How to make an exclamatory sentence with a verb?

For example:

Someone plays football incredibly and you want to exclaim how he plays.

I guess I made the sentences wrong.

How he plays football!

How playing football he is!

How played football he is!

  • What a good football player he is! – Lucian Sava Nov 15 at 16:24
  • 2
    'How he plays football!' is correct; the other two are not. In fact, if you are actually at the match and watching him, or discussing him in the context of football, you can omit 'football', and just say "How he plays!" You could be more particular if you wished to, e.g. "How he controls the ball!" – Michael Harvey Nov 15 at 17:46
  • @MichaelHarvey Is there any way to say this in the past tense or it's impossible? – Boyep Nov 15 at 19:43
  • @MichaelHarvey and in the present tense – Boyep Nov 15 at 19:46
  • 2
    Past, present, and future. How he played! How he plays! How he will play! Most verb forms. How he might play! How he could play! How he might have played! How he must have played! Etc. – Michael Harvey Nov 15 at 20:02

The basic grammar for an exclamation of praise is

[person] is good at [activity noun / gerund form of verb]

When praising a person in this way, you must describe the activity as a noun rather than a verb, but you can turn verbs into simple nouns by using gerunds. Alternatively you can use a regular noun activity instead.

An example for a sport as a noun:

He's good at football!

Some examples for specific skills using verbs as gerund-nouns:

He's good at passing!

He's good at scoring!

Note the contraction he's instead of he is, such contractions are very common in exclamations, rather than saying the entire word phrase.

Saying he's good is a fairly generic and low-intensity way to praise somebody's skill, and it's common to see higher degrees of intensity and exaggeration used in everyday speech. Examples:

He's great!

He's amazing!

He's incredible!

Another point is that context is frequently implied in exclamations rather than stated directly. So instead of he's amazing at football, if the context of who you and what you are talking about is obvious, it's very common for people to just say he's amazing.

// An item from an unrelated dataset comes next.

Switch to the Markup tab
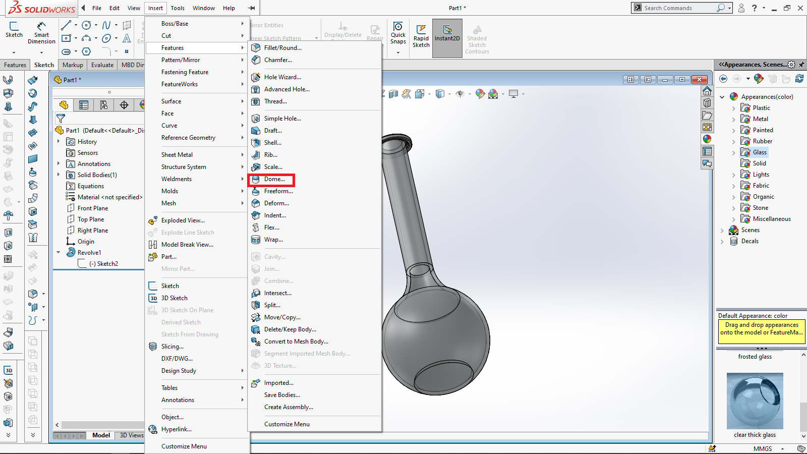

You can always explicitly state the full context if you wish, that is grammatically fine, but you will commonly find English speakers do not bother to.

Additionally, exclamations in English often make use of slang, which varies by region, age, and social group. The variety of slang for praising people is extremely diverse and you'll have to pick it up as you go.

I also want to mention there are other ways to do exclamations of praise, this is by no means the only way to do it in English. You can use the word what to form simple exclamatory statements about people or actions. Example:

What a footballer!

What a pass!

What a goal!

The meaning of these exclamations is that you find the person or action to be impressive. You can also add some of those adjectives I mentioned earlier into this form as well:

What an amazing footballer!

What an incredible pass!

And so on. There are other forms as well, but these are basic ones that you will see often. You can also use them for negative exclamations as well, just say bad at wherever you would normally say good at and use negative adjectives instead of positive ones in general and it works the same way.